Let’s consider Quora for instance. The idea behind Quora was to serve a platform that would let people engage in quality conversations. While the world already had N number of Forums, Quora chose to be different.

Quora is known for having aced two growth hacks that led the company to grow in millions. One of the hacks that worked for Quora is that they designed a feed that would generate interesting content based on a user’s interest. This feed provided the users with the present topics and user’s interest from most recent conversations.

growth hacking

Four Growth Hacking tactics early stage startups should consider:

1. Consider exploring remarketing

Remarketing plays a vital role when you have just entered the market with your thriving business. It is essential to market your brand to only those users who have shown a potential interest towards your brand or your online services. You can even consider those who have recently visited your web page. This turns out to be a great way to manifold growth wherein you focus your PPC campaign on such visitors.

2. Serve engaging content

Having a professional website design is just being enough today. Just as we mentioned above, you need to battle the cutting-edge and for that you would have to make considerable efforts to entertain, engage and retain your users. This is where content can do wonders to your business, provided it is marketed in the right way. Blogs have been around for a while and worry not as they are here to stay. Apart from maintaining and marketing your own blog, you should invite other bloggers to write for your brand.

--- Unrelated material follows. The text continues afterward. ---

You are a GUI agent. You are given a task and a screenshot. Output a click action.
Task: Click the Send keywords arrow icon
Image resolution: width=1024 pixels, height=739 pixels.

Don’t forget that social media and any sort of content that’s relevant to your business goes hand in hand. Make sure your business has a social media presence and you are making rigorous efforts to keep in touch with your audience. Remember that social media is even more creative platform and it will demand you to come up with relevant as well as engaging content that helps you build a stronger audience base.


3. Offer Freebies

The mass never says no to free things and so offering freebies is one of the best ways to drive your potential users to use your paid services or product. In a way, you are letting your users avail the service or product which further allows them to witness the quality and consistency of the business. For instance, Moz. has set an ideal example. It manages to provide free SEO tools and resources to its users in order to attract them to subscribe for its paid subscriptions. The good news is that this strategy has done wonders for the company.

4. Use Referrals

Providing referrals is a proven way to build a solid customer base. You can choose to start a referral program just after you have few hundreds of genuine customer in hand. Take Dropbox as an example. Just within 15 months, Dropbox was successful in raising its user base from 100,000 to more than 4 million. All that this startup did is, it lured customers by offering upgraded storage amounts to referral party with an extra 500MB of storage free.